West Elm (yet...) I made sure to visit the West Elm in Toronto. It's always interesting who they have designing their ceramics- Michelle Michael of Elephant Ceramics has recently designed a line of vases for them that are quite lovely so I had wanted to see some in person. And looky look, what I found in their catalogue...one of my mugs! Hmmm. Don't see any credit near by, just the details on that great yellow side table.
So what's going on here. Yes, I'd like to know too. Larger retailers are certainly jumping on the hand-made train. And so should they! Independent designers have a lot of creative appeal right now- we aren't at a desk all day with deadlines and bottom lines like many retail designers would be.
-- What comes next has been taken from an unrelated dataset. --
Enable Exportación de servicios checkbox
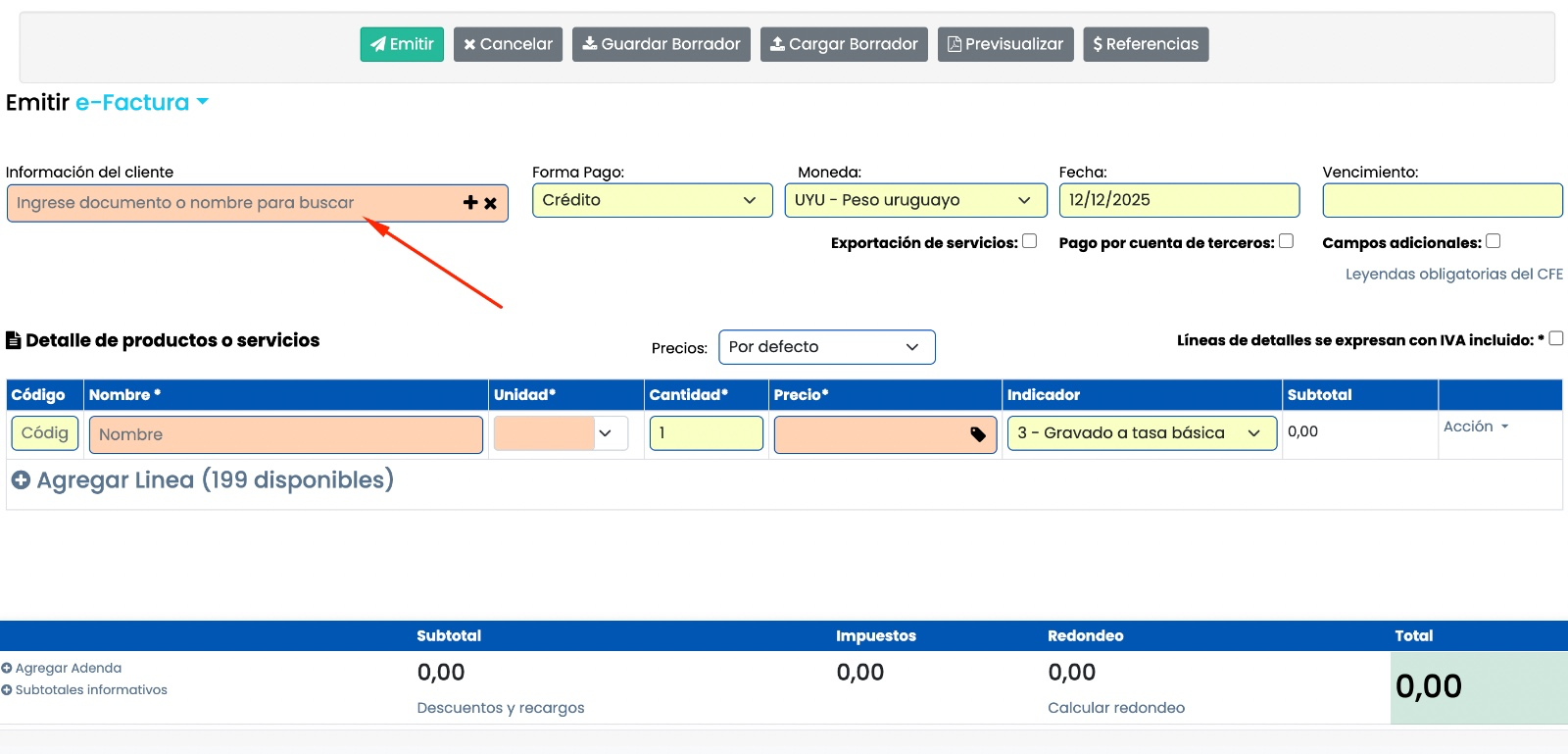The width and height of the screenshot is (1568, 754). point(1029,241)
We make the work from scratch, designing as we make, and testing with many many kiln-loads of work before the work gets noticed. Clearly retailers are starting to notice though.
After my order with Anthropologie last summer I have to admit that I wasn't quite sure what the next step would be for me as far as working with a larger retailer. My hands felt a bit tied (and tired!)- there was no way, with the current conditions, that I could take on a larger order then 450 vases. But for a retailer with several stores and an online shop, this was a really small run. The designing aspect seem like it would be promising, but on checking in with a few designers, the price of giving these designs over just doesn't add up, unless you produce multiple designs (ie give a wack load of work over to the retailer). Factor in the whole idea that everything would be made in China and I feel like the whole point of my work would be lost.
The idea of controlling production either by outsourcing my work on my own or expanding my studio both have their pros and cons, but in the end, the financials just weren't matching up. I think it's the whole idea of wholesale that kills this system. There's a really good reason why there are very few (if any) ceramic manufacturers left in Canada and the US. It's because the cost of production, labour, and rent are too high for wholesaling ceramics. And in the end, retailers want to buy ceramics for cheap. So we get used to buying ceramics for cheap and assume that it can be made cheaply.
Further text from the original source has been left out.